* [Exercise objective]
Word for word, copy the line containing "Where should I" and every line after it in the records below, leaving pictures out.
-- Opening Marker --
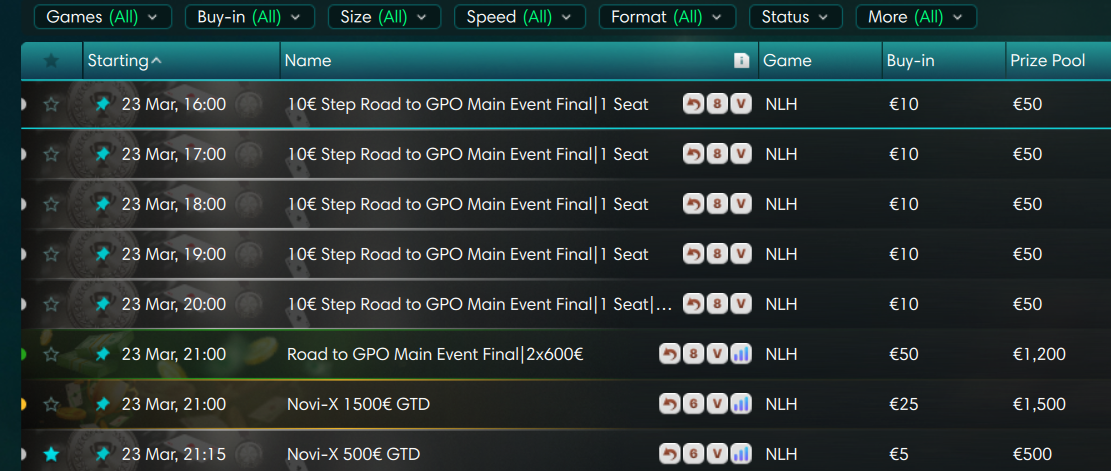Click the bar chart icon on Road to GPO 2x600€
The width and height of the screenshot is (1111, 471).
click(741, 354)
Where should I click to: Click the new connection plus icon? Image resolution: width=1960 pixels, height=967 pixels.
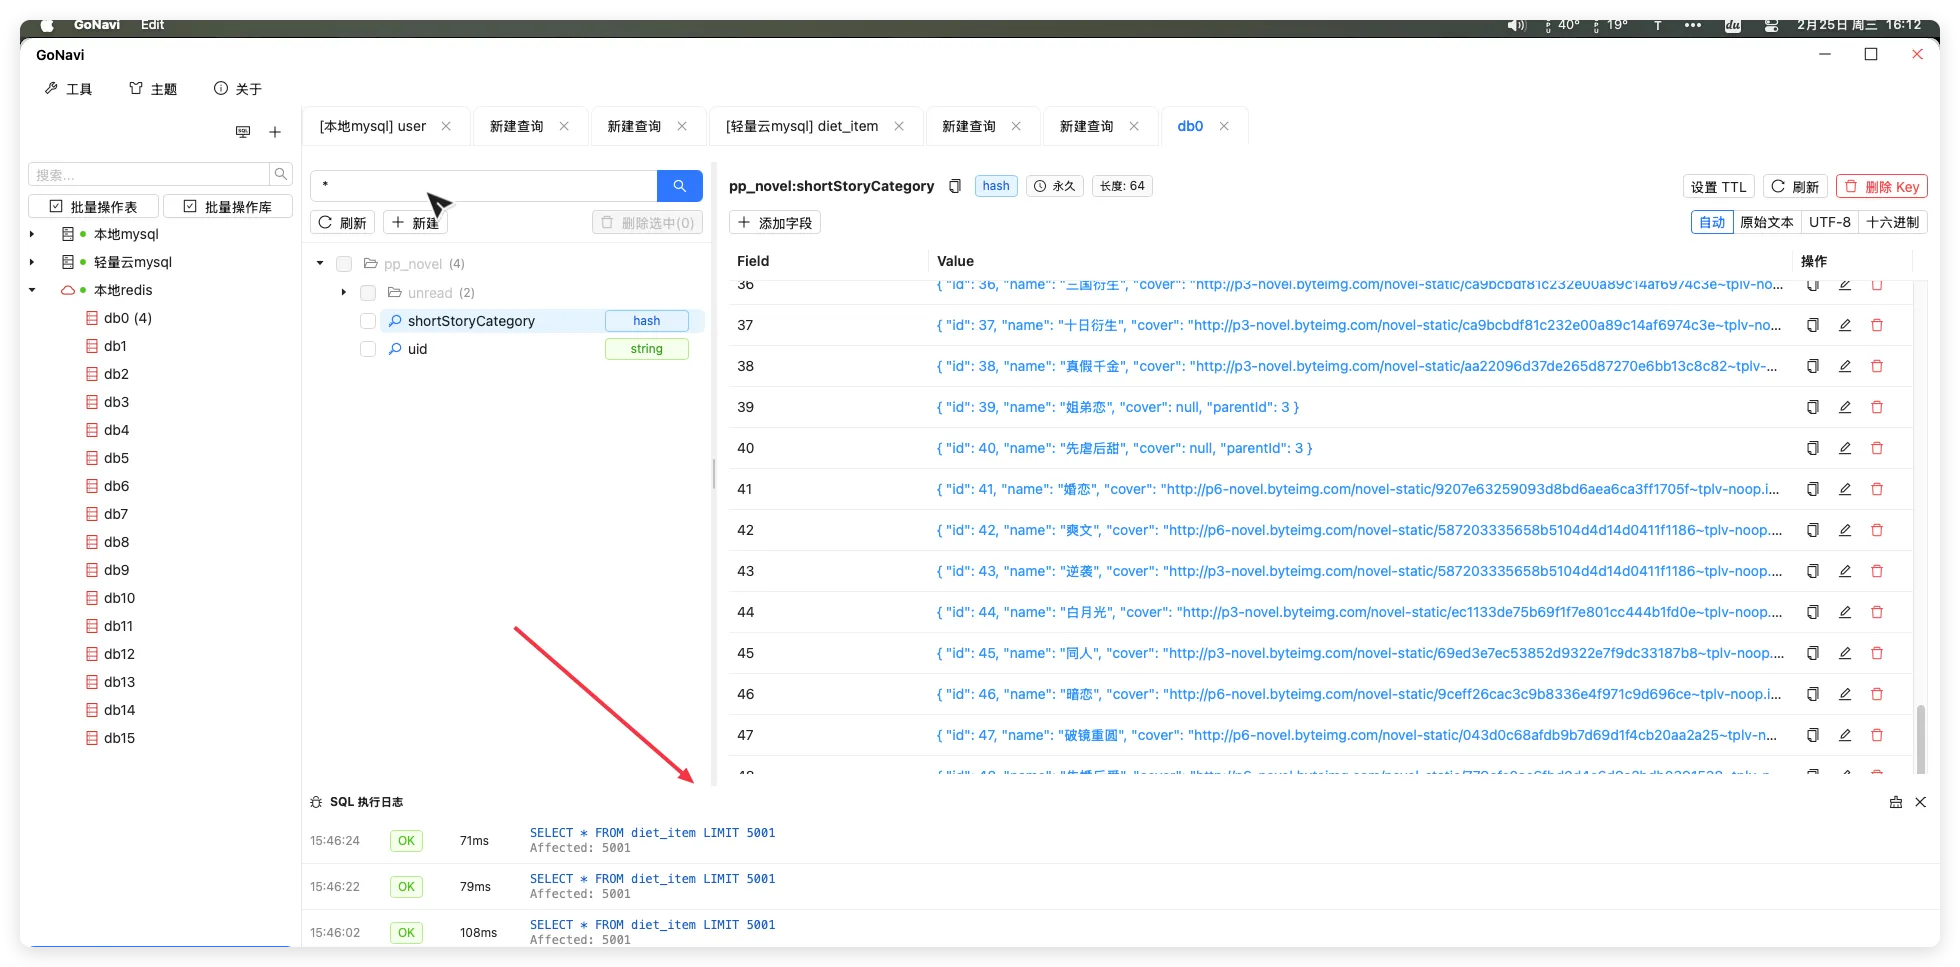point(275,132)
-- Closing Marker --
* [Written solution]
Where should I click to: Click the new connection plus icon? Image resolution: width=1960 pixels, height=967 pixels.
point(275,132)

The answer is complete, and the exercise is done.